(Data on locating visible targets):
#####

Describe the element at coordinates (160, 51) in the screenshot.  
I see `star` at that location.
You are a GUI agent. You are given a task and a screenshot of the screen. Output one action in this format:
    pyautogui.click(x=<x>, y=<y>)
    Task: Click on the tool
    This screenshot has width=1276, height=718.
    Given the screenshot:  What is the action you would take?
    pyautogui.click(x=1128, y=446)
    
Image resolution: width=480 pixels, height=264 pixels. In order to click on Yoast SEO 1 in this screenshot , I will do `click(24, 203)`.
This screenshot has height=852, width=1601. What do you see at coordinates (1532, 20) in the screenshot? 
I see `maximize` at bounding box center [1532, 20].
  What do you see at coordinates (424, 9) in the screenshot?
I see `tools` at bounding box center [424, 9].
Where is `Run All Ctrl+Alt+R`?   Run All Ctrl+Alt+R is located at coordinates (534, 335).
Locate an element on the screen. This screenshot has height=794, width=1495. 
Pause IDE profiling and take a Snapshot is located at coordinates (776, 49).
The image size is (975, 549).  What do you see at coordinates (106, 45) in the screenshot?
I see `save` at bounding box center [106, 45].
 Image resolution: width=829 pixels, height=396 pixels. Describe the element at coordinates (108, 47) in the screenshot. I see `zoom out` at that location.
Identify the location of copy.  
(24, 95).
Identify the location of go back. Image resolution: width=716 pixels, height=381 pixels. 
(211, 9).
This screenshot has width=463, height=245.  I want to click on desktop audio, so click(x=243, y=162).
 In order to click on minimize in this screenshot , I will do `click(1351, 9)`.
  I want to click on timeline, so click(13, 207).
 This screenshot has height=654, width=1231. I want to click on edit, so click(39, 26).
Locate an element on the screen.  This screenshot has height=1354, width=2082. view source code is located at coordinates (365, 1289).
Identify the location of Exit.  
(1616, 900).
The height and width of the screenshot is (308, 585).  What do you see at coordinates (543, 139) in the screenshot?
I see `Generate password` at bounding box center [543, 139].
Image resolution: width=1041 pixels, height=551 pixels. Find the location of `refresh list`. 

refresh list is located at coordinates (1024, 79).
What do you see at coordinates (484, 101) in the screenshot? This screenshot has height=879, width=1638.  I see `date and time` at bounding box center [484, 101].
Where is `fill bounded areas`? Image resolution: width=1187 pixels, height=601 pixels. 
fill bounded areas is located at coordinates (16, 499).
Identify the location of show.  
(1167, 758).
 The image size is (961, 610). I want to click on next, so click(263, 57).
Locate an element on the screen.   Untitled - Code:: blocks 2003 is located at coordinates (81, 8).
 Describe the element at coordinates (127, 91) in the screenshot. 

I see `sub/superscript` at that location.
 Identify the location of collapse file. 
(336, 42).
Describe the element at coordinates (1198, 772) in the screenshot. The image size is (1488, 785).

#####

Copy the rows from the start through the line with "coordinates (534, 335).", swapping "GUI agent" for "screen assistant" and changing nothing else.

(SOLVED PROBLEM):
Describe the element at coordinates (160, 51) in the screenshot.  
I see `star` at that location.
You are a screen assistant. You are given a task and a screenshot of the screen. Output one action in this format:
    pyautogui.click(x=<x>, y=<y>)
    Task: Click on the tool
    This screenshot has width=1276, height=718.
    Given the screenshot:  What is the action you would take?
    pyautogui.click(x=1128, y=446)
    
Image resolution: width=480 pixels, height=264 pixels. In order to click on Yoast SEO 1 in this screenshot , I will do `click(24, 203)`.
This screenshot has height=852, width=1601. What do you see at coordinates (1532, 20) in the screenshot? 
I see `maximize` at bounding box center [1532, 20].
  What do you see at coordinates (424, 9) in the screenshot?
I see `tools` at bounding box center [424, 9].
Where is `Run All Ctrl+Alt+R`?   Run All Ctrl+Alt+R is located at coordinates (534, 335).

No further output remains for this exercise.